Continue the forum post about the Wookey Hole trip, starting right after its final line.

• TEXT SHOWN:
● ● ● ● ●
# WOOKEY HOLE TRIP - CANCELLED



## TT K8 (Sep 13, 2009)

*Please note this event has been CANCELLED due to lack of interest.*

How about getting some good old Somerset cider inside ya, or if you prefer a visit to Wookey Holes Caves?

Starting at the Aspects car park in Longwell Green in Bristol (on Avon ring-road) at 11.00 for a 11.15 departure, we'll have a nice steady run to Wookey Hole for lunch at the Wookey Hole Inn. This is a gastro pub selling good locally sourced food and Belgian beers (see attached link - you can get to a sample menu at the top of the screen).

After lunch you can pay a visit to the famous Wookey Hole (we will be parking in their carpak after all!). Wookey is famous for it's caves, but there is a lot lot more there besides - see link for more details. I might even be able to lay my hands on some money off vouchers!

However if cider is more to your liking, we can head off to sample some Somerset Scrumpy at Rich's Cider Farm near Highbridge. There is a restaurant (for those _still_ feeling peckish!), small museum and of course - a shop! Unfortunately though no tours are available until production starts again in September. We will however have a little widdle competition/beauty contest whilst we're there, complete with a prize!

Here are a few links to whet your appetite:-

http://www.wookeyholeinn.com/page6.html

http://www.wookey.co.uk/

http://www.richscider.co.uk/home.html

So the date for your diary is.......
● ● ● ● ●
• DATA SHOWN:
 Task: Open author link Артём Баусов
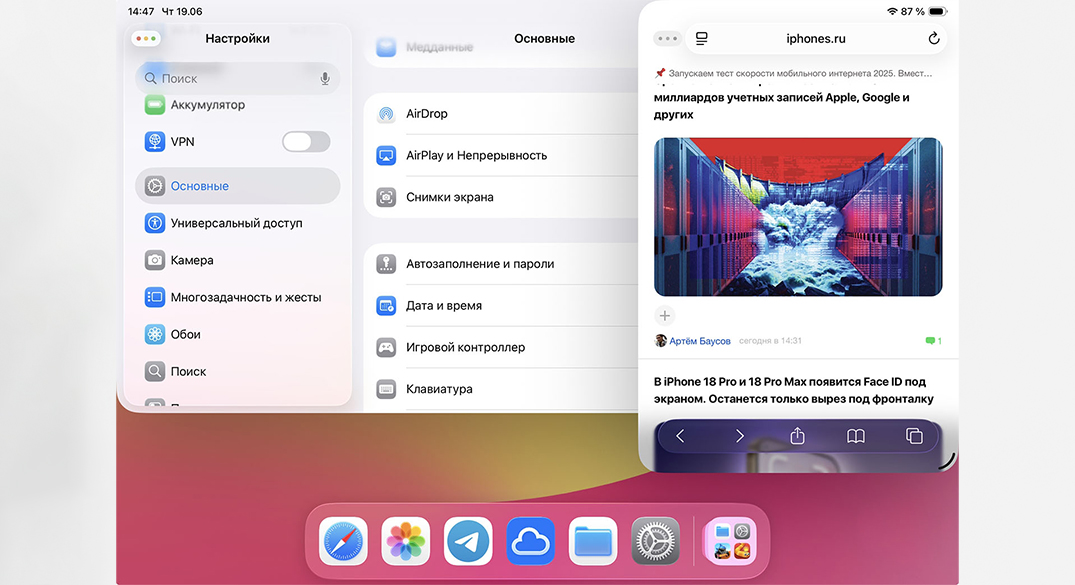coord(699,341)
● ● ● ● ●
• RESULT BELOW:
*Saturday 18th June 2011* - *may move to Sunday 19th if this date suits more peeps!!!!*If I can let me have an idea of whether you would want to stay at Wookey, or go on to the farm it would be handy - but the choice is yours.

Let's have a show of hands........


----------



## gadgetboy38 (Mar 9, 2005)

Hi Kate sounds good to me put me down for a prov yes !! not sure if i'm working that sat or not ..


----------



## smally4 (Mar 28, 2011)

Hi Kate unfortunately I've got work that morning [smiley=bigcry.gif] 
But the plus side is that I finish at 12 so if its ok I'll just come catch up wid all of ya


----------



## TT K8 (Sep 13, 2009)

Hi Jase,

What time do you think you could get to Wookey for? I'll be booking the table at Wookey Hole for about 12.30, so I doubt we'll be eating before 1pm. I suggest I book you a place, and we'll see you at some point there, whether to eat or just for a drink. We'll be parking in the main Wookey Hole Caves car park btw as the pub car park isn't very big.


----------



## matt cockle (Mar 24, 2011)

thanks for the invite, im new to all this but ill come


----------



## TT K8 (Sep 13, 2009)

Great Matt. It'll be good to have you along. There's usually a few new members each meet so I'm sure you won't be alone.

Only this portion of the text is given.